By David Poland poland@moviecitynews.com

Friday Estimates by Klady With A Chance Of Saturday Bumps

Friday Estimates 2013-09-28 at 11.36.41 AM

Cloudy 2, which is great giddy fun, is looking to be on the Epic track. Low 30s opening, low 100s domestic total. Will there be growth in international, which pretty much mirrored domestic on the first film? Who knows?

Rush went wide to results as mediocre as last week’s exclusive runs suggested. Universal had reason to be afraid. Problem is… it’s a great little movie and it deserves better.

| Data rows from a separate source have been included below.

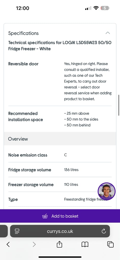Tap the currys.co.uk address bar
The width and height of the screenshot is (120, 260).
click(x=60, y=231)
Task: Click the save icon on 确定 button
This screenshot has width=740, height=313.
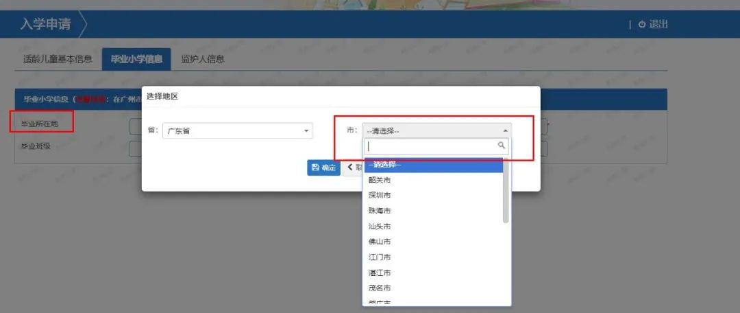Action: tap(315, 167)
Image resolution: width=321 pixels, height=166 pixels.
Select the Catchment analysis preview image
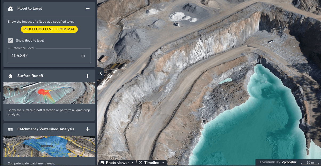pyautogui.click(x=49, y=146)
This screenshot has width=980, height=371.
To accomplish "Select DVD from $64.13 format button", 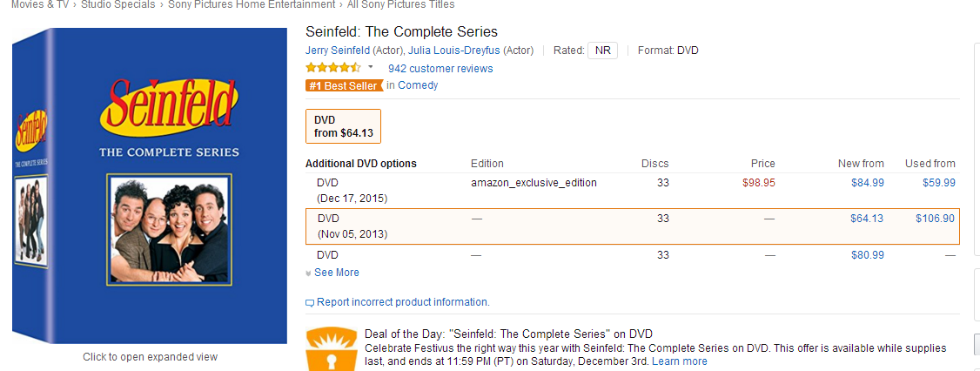I will tap(343, 126).
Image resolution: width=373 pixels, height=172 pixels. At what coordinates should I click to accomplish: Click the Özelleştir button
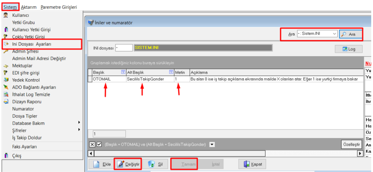(352, 144)
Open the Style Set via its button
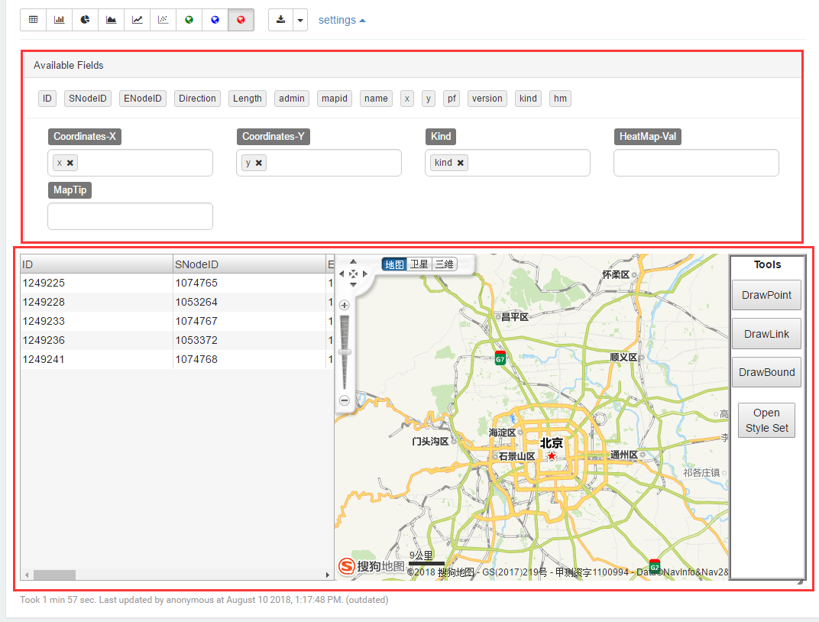The image size is (819, 622). click(766, 420)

The last time Ron Howard went through “one of these” was for The Missing, which got unfairly beat up by critics for being to Ford-like (or Ford-lite,a s they might have suggested) and he kinda went back to more traditional Ron Howard fare. I hope that won’t be the case here. The good news is that he is already shooting a period (1820s) whale hunt movie with a great cast and a lot of challenges. I would love for this movie to do more than $30 million and be in the awards race… but that’s looking less and less likely.

Don Jon is a movie about a guy who has a porn problem and the question of whether true intimacy can overcome it. Baggage Claim is a movie about a girl with a ticking clock problem and the question of whether she can find true intimacy with a bunch of fantasy men or if the answer is a bit more humble (albeit quite hunky by real people standards). $3.3 million worth of ticket buyers wanted to join in seeking those answers, for each film, on Friday.

These two films represent two classic niches in the domestic film business these days. Joseph Gordon Levitt (and the Hip Factory) is very cool, very talented, and is being treated like the flavor of the month… even though I expect him to navigate these waters and last a long time. He is currently the “Breaking Bad” of movie actors… highly talented, with all the buzz and nowhere near the numbers of major openers.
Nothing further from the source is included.